
   Jean Cunningham, a little girl of Savannah, Ga., came to the camp in 1915.  She came back for two more years as a camper, then as a counselor, and then kept on coming as Mrs. Frank Reade, but Jean to the Glenrochie girls and to most of the people of Abingdon who know her.  It is said that Savannah had the first Girls Scout Troop in America and Jean was a member of it.  While her husband was teaching at Georgia Tech she won the Women’s Golf Championship of the City of Atlanta.  She, like her husband, is a grand person, one of that wholesome, happy, cheerful kind whose company is good. 

   Camp Glenrochie was started by Frank’s mother, Mrs. Willougby Reade, who was born and raised at “The Meadows”, one of the most spacious and noted of the historic ante-bellum homes of Southwest Virginia.  The mansion in which she was born was built in the early nineteenth century, possibly by William King, one of the richest Southwest Virginias of his time, but I think it was built by Captain Francis Smith who acquired William King’s wealth by marrying his widow.  Governor Wyndham Robertson married their daughter and made his home at “The Meadows”.  It passed to the Governor’s son, Captain Francis Smith Robertson.  The place is now the home of Dr. J. Coleman Motley, retired surgeon of the Johnston-Willis Memorial Hospital in Abingdon.  The original house burned some years ago.  Dr. Motley rebuilt, and I am told that his present home is much like the original, but smaller, lacking some rooms and a large porch in the rear that the old mansion had.

   One of Captain Frank Robertson’s daughters married Willougby Reade, who taught English at the Episcopal High School for fifty-three years.  Retired, he is now living with his second wife, the former Miss Nan Griffin, in Bedford.  Mrs. Reade would visit her old home every summer, and in the summer of 1901 she started Camp Glenrochie in its back yard.

   She erected a tent in the back yard of “The Meadows”, in which she put four girls.  They were Louise and Nellie Bowman of Lynchburg, and Elizabeth and Gay Lloyd, daughters of Bishop Arthur Lloyd of Virginia and New York.  All four of these first campers are now living, and at least one of them, Gay Lloyd, now Mrs. Gibson, is expected for the Jubilee Banquet.  The girls of the first camp slept in tents in “The Meadows” back yard and had their meals in the house with the family.

Items listed in a dataset
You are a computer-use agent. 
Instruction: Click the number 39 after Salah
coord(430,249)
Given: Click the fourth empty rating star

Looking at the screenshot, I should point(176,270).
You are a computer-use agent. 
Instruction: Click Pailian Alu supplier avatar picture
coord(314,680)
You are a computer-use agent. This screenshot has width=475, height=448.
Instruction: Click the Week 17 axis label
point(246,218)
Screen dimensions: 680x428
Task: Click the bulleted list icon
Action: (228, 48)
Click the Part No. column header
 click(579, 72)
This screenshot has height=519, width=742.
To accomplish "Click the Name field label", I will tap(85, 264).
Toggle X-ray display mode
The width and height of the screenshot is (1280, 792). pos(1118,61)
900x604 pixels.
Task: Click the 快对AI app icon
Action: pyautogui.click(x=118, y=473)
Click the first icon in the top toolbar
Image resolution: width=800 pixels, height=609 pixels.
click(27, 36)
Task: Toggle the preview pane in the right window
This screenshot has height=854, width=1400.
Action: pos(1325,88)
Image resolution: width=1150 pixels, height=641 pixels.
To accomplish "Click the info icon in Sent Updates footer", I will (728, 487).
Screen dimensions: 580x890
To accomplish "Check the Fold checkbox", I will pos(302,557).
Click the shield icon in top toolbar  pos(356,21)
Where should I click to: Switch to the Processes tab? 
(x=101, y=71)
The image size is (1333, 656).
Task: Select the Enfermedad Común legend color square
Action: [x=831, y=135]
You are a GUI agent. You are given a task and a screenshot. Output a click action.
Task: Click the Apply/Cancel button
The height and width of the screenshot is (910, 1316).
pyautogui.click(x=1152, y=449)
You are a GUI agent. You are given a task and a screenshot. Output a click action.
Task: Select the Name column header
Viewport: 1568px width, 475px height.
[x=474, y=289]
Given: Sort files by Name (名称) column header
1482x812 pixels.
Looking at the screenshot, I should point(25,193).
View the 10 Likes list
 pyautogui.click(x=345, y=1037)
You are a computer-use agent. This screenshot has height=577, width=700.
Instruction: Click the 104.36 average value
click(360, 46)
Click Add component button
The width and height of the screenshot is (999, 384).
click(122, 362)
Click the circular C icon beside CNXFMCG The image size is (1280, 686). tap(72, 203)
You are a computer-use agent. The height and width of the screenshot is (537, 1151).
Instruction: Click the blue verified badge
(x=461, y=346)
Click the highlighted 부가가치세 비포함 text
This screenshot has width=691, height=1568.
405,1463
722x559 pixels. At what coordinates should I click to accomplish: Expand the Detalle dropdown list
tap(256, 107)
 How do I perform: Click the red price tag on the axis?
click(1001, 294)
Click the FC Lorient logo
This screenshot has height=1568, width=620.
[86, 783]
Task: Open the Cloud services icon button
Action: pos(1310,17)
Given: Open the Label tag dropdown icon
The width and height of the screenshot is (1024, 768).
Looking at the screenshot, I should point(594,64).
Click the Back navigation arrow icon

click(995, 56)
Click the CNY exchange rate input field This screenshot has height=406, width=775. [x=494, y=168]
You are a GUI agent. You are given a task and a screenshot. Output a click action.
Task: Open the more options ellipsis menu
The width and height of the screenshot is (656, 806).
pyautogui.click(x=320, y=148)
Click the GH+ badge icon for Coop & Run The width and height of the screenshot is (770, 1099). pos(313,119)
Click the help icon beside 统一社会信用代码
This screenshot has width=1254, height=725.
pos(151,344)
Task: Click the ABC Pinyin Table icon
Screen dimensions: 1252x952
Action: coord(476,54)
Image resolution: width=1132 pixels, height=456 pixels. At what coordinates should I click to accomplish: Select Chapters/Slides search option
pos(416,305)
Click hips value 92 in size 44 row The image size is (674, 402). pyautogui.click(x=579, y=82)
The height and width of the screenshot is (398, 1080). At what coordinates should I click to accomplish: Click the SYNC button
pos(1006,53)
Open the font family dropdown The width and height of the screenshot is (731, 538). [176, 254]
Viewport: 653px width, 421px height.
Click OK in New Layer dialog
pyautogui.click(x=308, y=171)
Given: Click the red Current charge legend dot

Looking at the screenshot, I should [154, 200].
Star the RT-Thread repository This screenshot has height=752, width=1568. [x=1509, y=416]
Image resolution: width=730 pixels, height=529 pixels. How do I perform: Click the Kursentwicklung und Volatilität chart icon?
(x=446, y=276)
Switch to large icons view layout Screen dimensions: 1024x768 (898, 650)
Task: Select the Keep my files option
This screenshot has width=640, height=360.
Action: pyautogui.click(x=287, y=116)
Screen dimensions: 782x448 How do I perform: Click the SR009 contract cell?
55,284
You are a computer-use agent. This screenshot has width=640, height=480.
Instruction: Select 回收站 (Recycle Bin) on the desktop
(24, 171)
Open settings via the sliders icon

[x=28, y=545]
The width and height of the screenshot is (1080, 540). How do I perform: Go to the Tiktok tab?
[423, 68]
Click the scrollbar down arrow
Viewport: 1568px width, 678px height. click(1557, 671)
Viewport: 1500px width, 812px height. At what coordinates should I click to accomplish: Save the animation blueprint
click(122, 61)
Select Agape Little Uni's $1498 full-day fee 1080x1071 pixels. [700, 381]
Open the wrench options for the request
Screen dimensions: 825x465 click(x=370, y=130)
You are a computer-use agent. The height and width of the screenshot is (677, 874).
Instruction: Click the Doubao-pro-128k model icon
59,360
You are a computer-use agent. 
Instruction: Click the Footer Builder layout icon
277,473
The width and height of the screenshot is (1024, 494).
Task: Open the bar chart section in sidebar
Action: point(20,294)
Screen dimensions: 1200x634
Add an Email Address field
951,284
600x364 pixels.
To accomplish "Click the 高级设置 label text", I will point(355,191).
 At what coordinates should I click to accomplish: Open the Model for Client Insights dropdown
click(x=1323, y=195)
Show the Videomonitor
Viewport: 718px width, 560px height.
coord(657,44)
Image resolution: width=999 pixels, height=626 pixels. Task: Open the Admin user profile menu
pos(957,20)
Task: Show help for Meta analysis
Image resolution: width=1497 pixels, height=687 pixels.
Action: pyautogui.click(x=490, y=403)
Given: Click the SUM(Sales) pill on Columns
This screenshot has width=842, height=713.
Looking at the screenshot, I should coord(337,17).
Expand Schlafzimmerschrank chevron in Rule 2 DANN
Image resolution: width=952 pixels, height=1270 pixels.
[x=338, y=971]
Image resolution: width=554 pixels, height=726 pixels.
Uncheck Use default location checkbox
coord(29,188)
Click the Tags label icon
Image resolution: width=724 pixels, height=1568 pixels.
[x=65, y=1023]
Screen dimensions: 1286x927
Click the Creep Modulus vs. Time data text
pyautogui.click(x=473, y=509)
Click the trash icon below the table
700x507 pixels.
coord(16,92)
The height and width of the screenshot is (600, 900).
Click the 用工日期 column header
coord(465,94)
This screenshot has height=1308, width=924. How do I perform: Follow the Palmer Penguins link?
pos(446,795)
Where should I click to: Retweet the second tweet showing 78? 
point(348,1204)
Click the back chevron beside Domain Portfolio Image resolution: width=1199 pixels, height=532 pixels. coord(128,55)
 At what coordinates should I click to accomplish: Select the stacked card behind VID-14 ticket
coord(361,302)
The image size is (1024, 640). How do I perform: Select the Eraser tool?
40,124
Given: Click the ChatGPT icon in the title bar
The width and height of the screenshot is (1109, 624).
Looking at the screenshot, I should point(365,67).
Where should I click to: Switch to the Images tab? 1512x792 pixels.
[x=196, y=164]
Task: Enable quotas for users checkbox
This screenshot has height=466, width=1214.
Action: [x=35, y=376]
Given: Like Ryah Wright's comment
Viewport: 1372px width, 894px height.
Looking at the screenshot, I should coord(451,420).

▶ Task brief:
Answer these questions from the Camp Glenrochie text above.
1. In what year did Jean Cunningham first come to the camp?
2. For how many years did Willougby Reade teach English at the Episcopal High School?
3. How many girls did Mrs. Willougby Reade put in the tent she erected at "The Meadows"?

▶ Response area:
1. 1915
2. Fifty-three years
3. Four